Fino ai trent’anni ho vissuto a Napoli, poi per lavoro sono andato in altre città d’I- talia tutte accomunate dal fatto di non essere bagnate dal mare. È stato allora che ho capito quanto sia importante il mare per noi napoletani. Ero abituato, a stare sempre vicino al mare. Lì andavo per bere una birra con gli amici, per qualche appuntamento romantico, oppure semplicemente per stare un po’ da solo. In particolare andavo a sedermi vicino al mare quando ero arrabbiato o deluso. Una volta mi misi seduto con il mio impermeabiluccio in piena tempesta. I fulmini cadevano come fili incandescenti sulle onde furiose. Quello spettacolo straordinario mi aiutò a fare una delle scelte più belle e importanti della mia vita. Ed è per questo che quando ero di cattivo umore in un’altra città mi sentivo un animale in gabbia, imprigionato.

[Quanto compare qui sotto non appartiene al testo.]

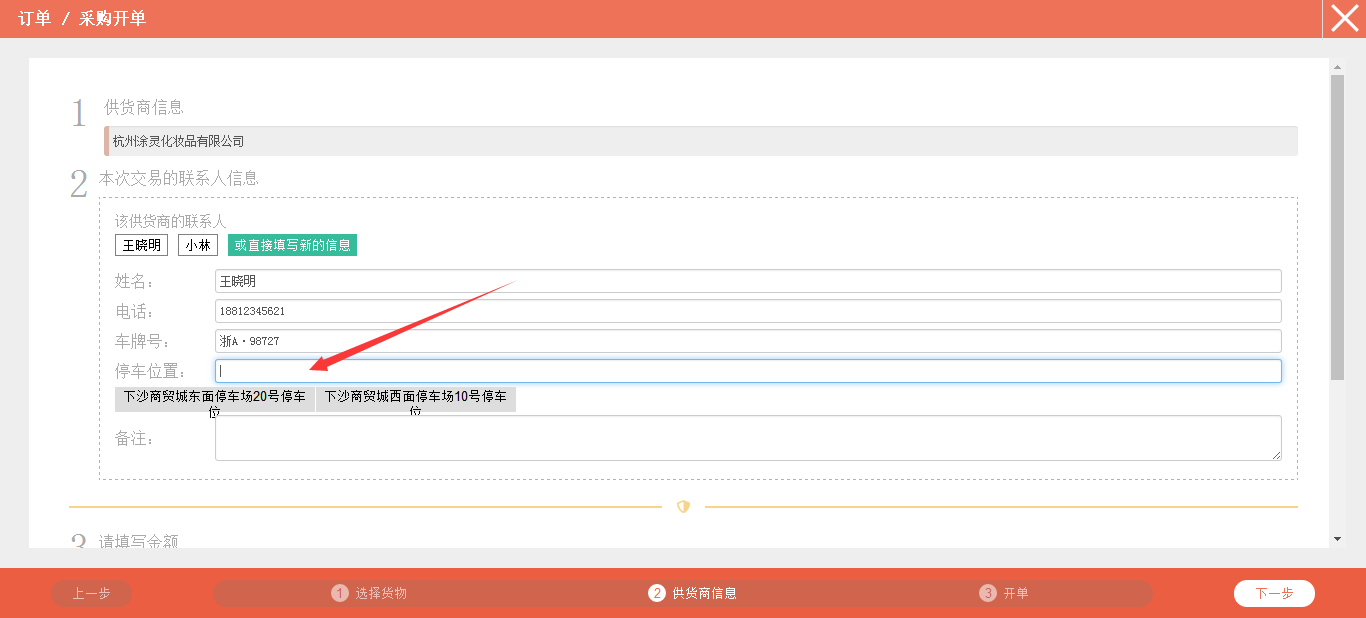Click the 电话 number field
The image size is (1366, 618).
click(x=747, y=311)
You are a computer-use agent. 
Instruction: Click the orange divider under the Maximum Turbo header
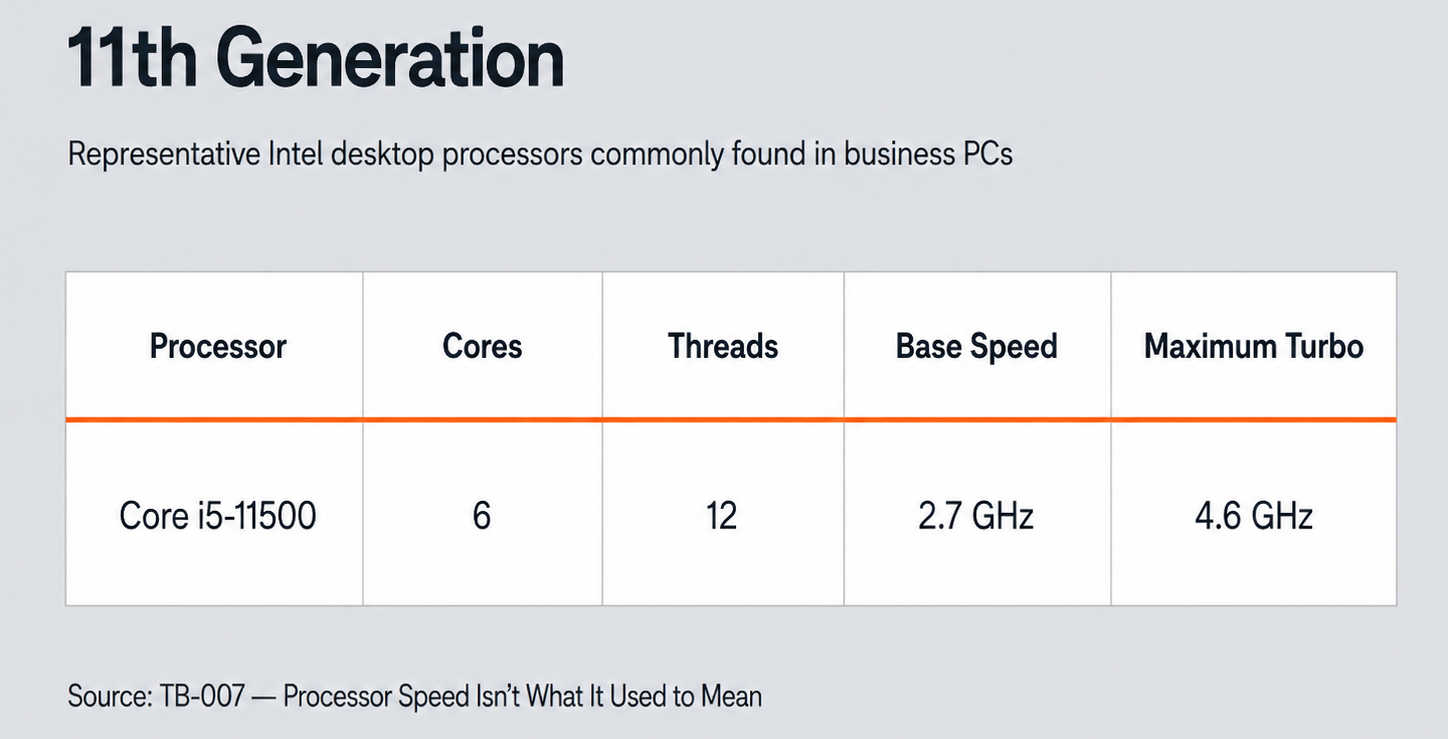tap(1254, 419)
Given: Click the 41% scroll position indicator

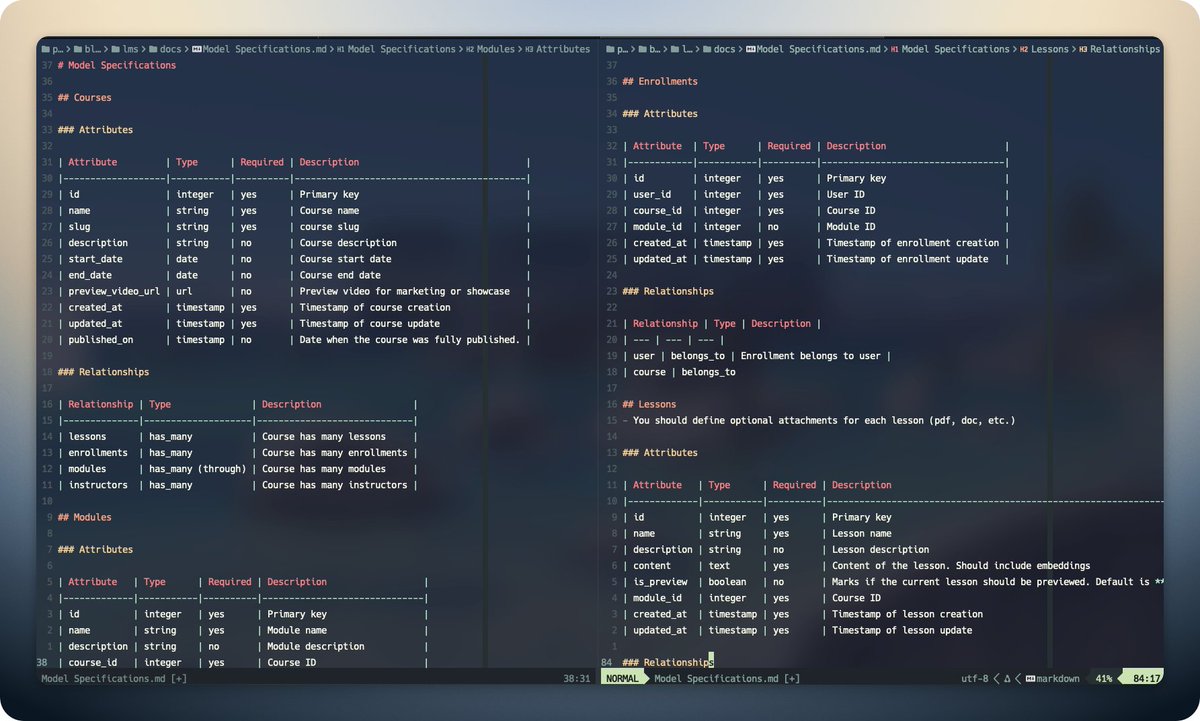Looking at the screenshot, I should tap(1104, 678).
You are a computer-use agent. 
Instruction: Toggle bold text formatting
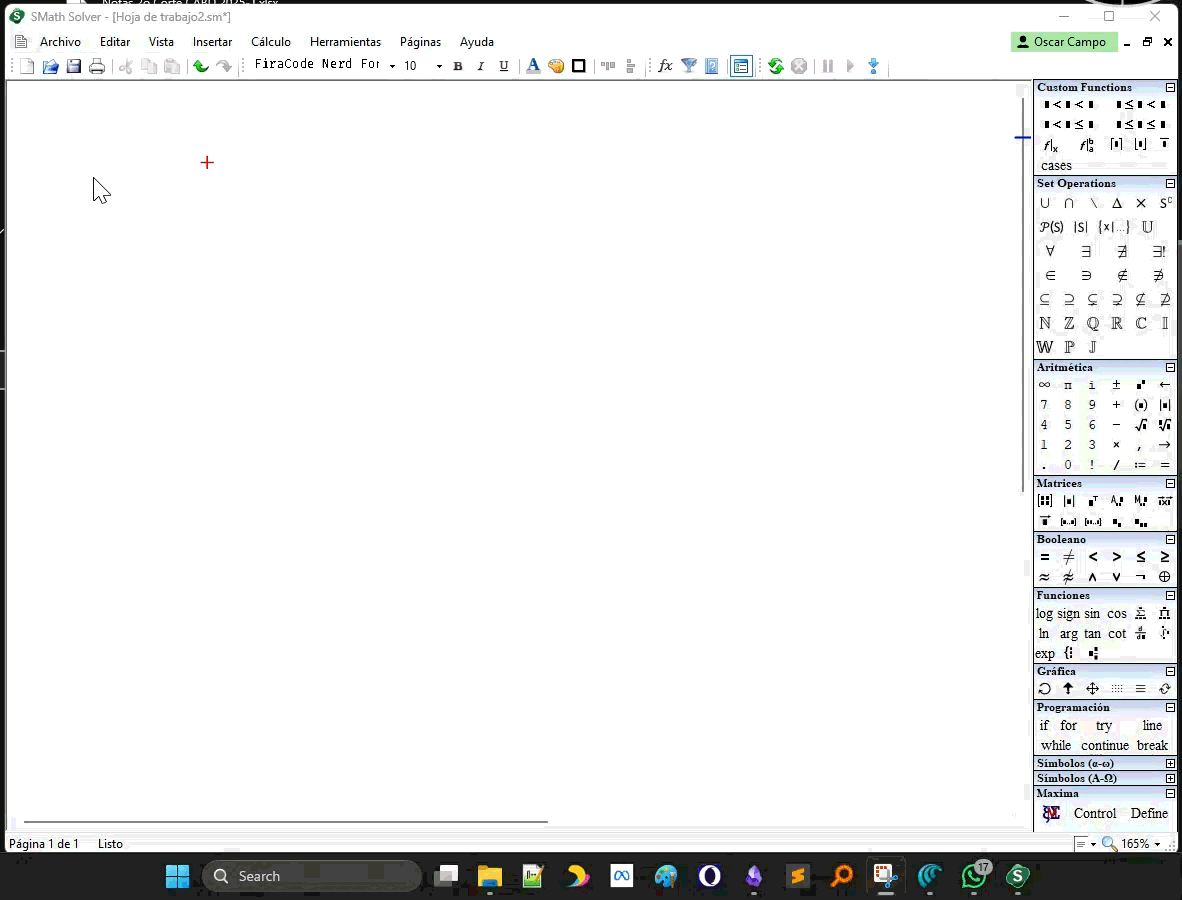point(458,66)
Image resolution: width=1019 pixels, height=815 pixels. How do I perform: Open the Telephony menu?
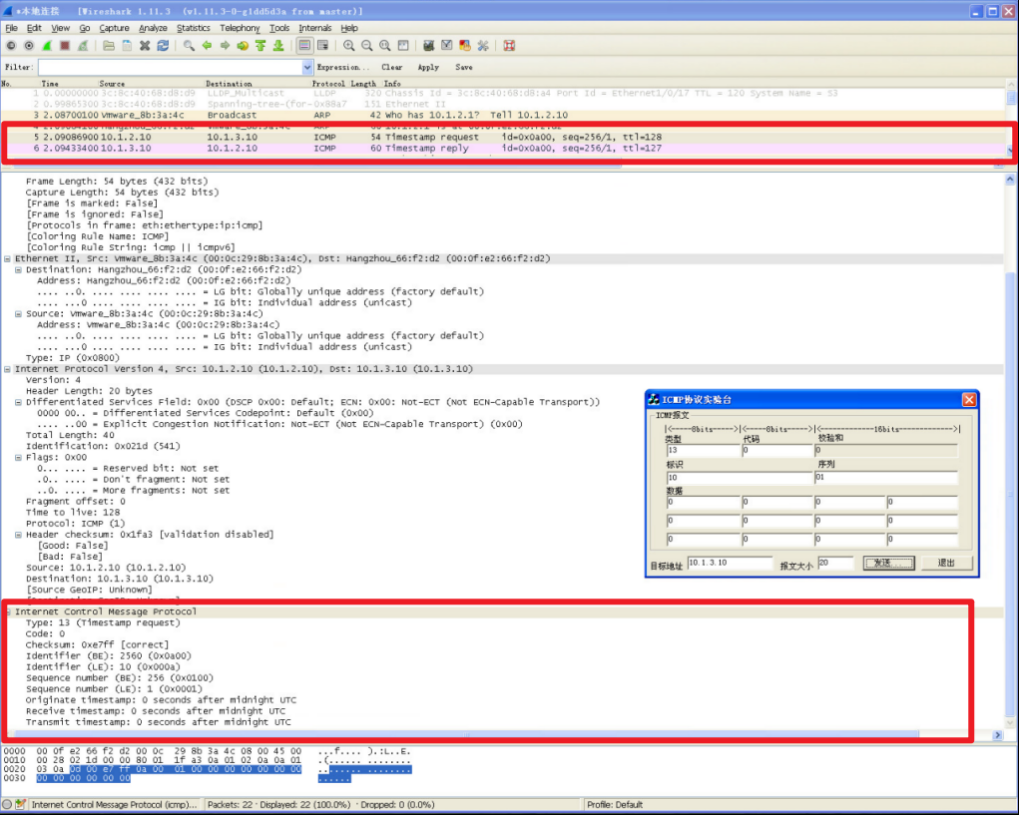tap(240, 28)
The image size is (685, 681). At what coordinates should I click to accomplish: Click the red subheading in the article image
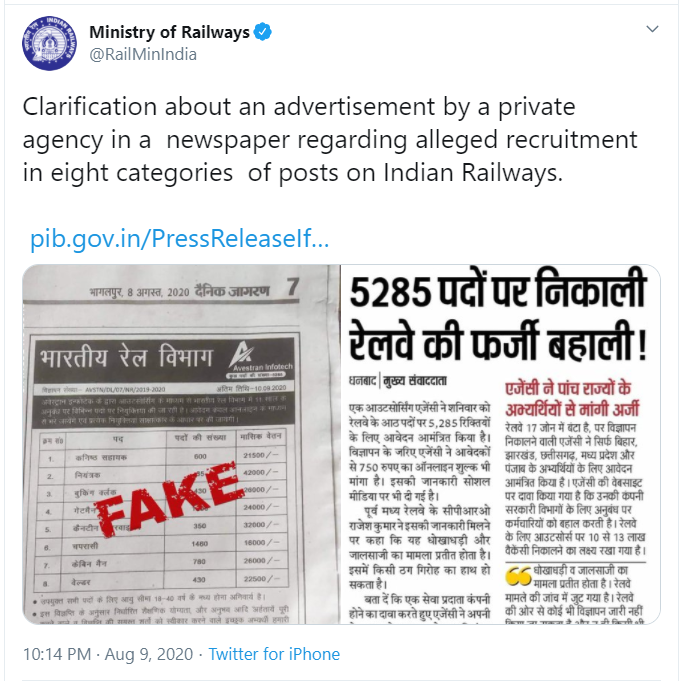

Ora che, dopo tanti anni, sono finalmente tornato nella mia Napoli, sono tornato un uomo libero. E ogni volta che vado al mare incontro mio padre, tra le onde, e insieme, guardiamo con stupore il mare, lui ancora giovane degli anni Cinquanta e io bambino di cinquant’anni.
Sì papà, il mare di Napoli siamo noi, siamo io e te. Per sempre.